Change 680980 merged by Ayounsi:

[operations/homer/public@master] BGP: prioritize directly connected peers

https://gerrit.wikimedia.org/r/680980

Fun fact: as-path-calc-length is not on Junos 17, while as-path-unique-count is present...

as-path-calc-length would have been better to take AS path prepending into consideration. But the current status quo is to not do so as we for example prefer peering regardless.
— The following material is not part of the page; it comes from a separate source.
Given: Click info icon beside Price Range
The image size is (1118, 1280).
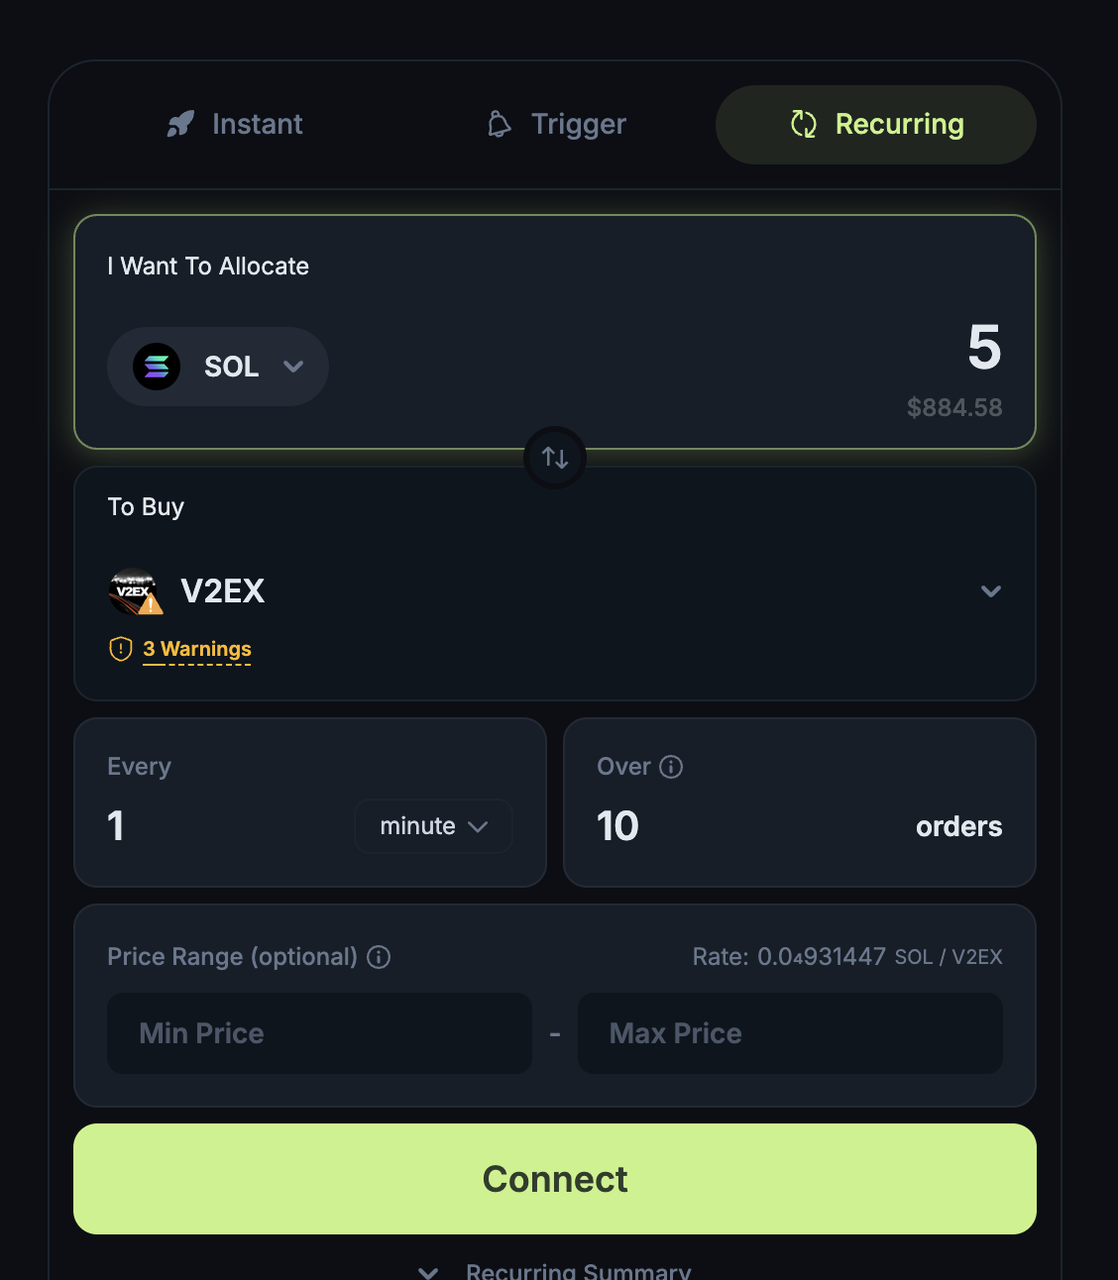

Change 681297 had a related patch set uploaded (by Ayounsi; author: Ayounsi):

[operations/homer/public@master] Replace as-path-calc-length with as-path-unique-count

https://gerrit.wikimedia.org/r/681297

Change 681297 merged by jenkins-bot:

[operations/homer/public@master] Replace as-path-calc-length with as-path-unique-count

https://gerrit.wikimedia.org/r/681297

ayounsi claimed this task.

I explored a bit of the data in Turnilo, as we can now filter on community 14907:12.

It's not easy to estimate the gain, it's not null, but most likely quite minimal as well. For example in the top 10 directly connected eqsin talkers those 2 networks benefit from the change:

https://www.peeringdb.com/asn/7552
https://www.peeringdb.com/asn/17639

It also has a side advantages of protecting directly connected networks from BGP hijacking.

Overall, I do think it's worth keeping it. But I don't feel strongly about it.